> [Data shown]:
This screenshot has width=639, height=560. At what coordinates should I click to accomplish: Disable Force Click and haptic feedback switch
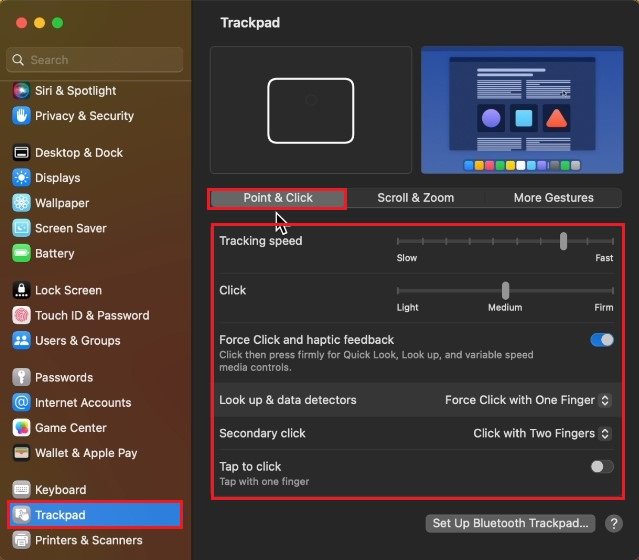(x=602, y=340)
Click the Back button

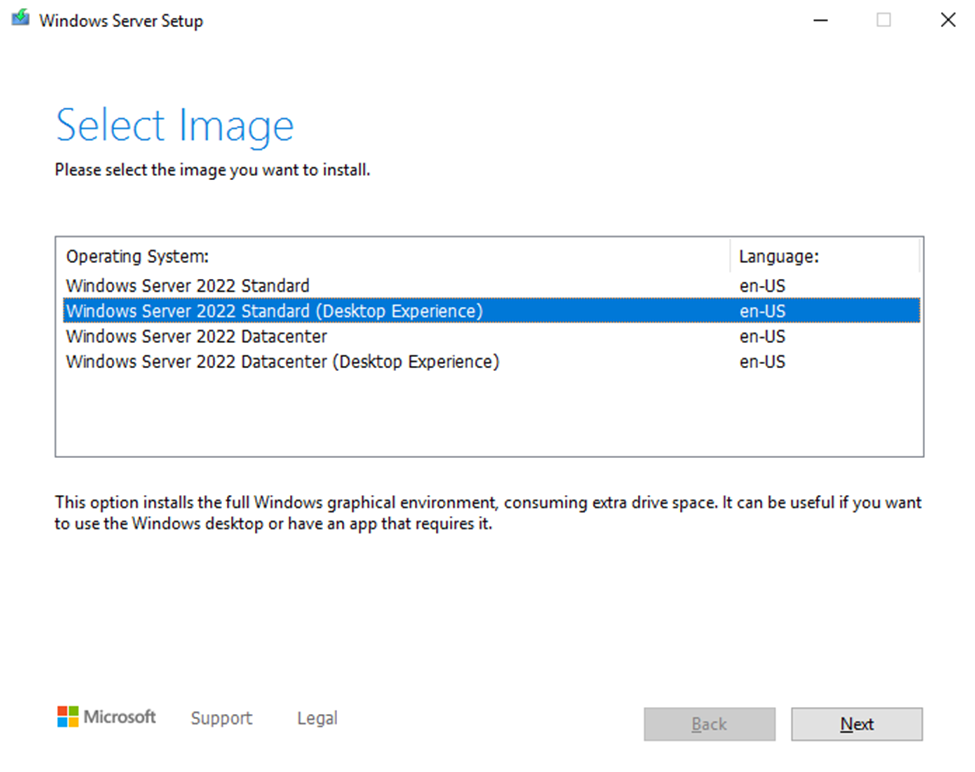tap(709, 724)
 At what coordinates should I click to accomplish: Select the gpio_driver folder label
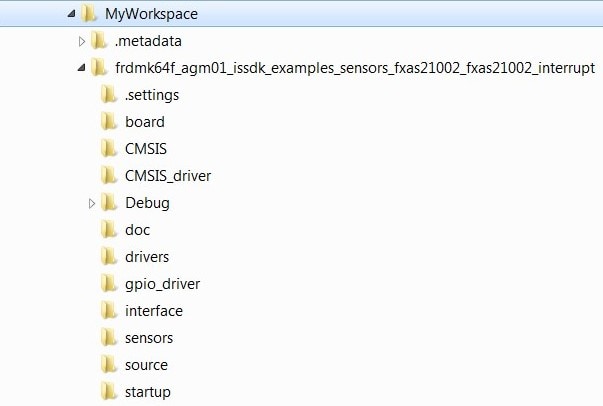click(x=161, y=284)
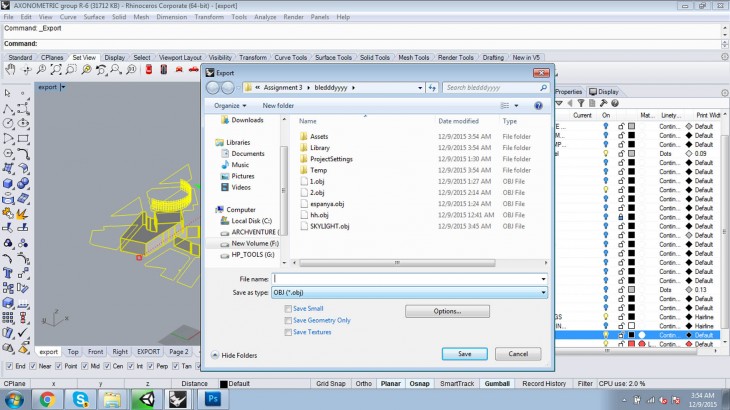
Task: Switch to the Front viewport tab
Action: tap(95, 352)
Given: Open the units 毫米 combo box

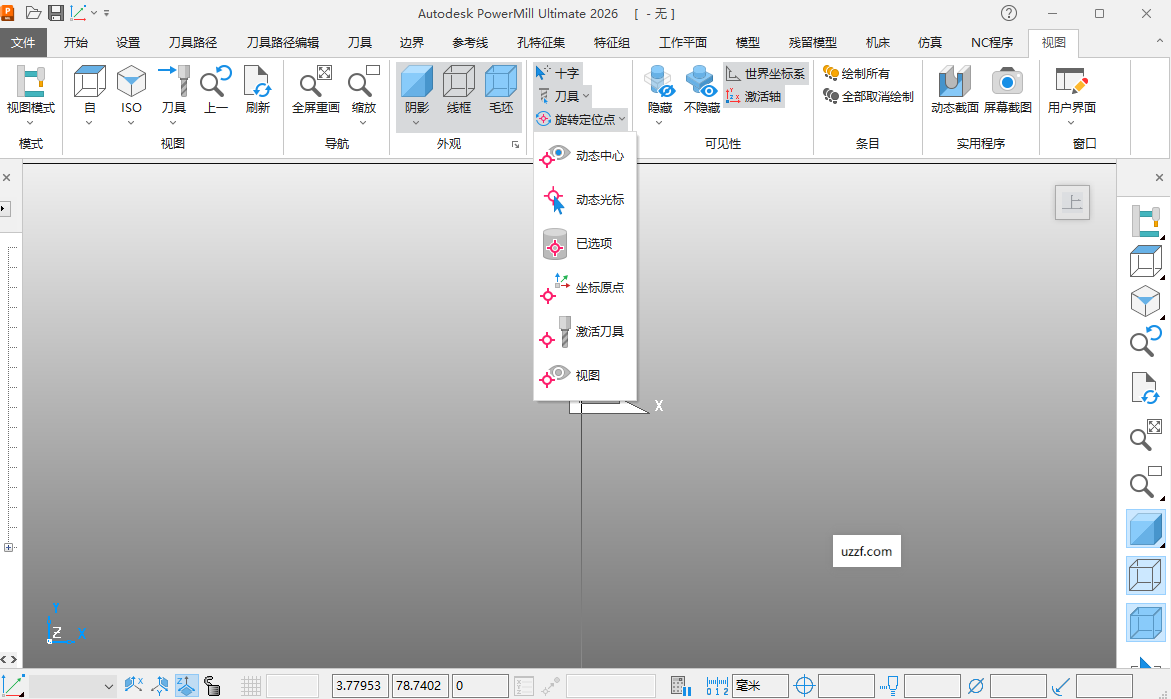Looking at the screenshot, I should tap(760, 686).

> [Task instructions]:
From the line that contains "Click the Back button" down to the final line of the entries above, please copy each line exactly, excluding pictures.

> [Finished exercise]:
Click the Back button

tap(709, 724)
 At what coordinates should I click to accomplish: Select the gpio_driver folder label
click(x=161, y=284)
Task: Switch to the Front viewport tab
Action: tap(95, 352)
Given: Open the units 毫米 combo box

Looking at the screenshot, I should tap(760, 686).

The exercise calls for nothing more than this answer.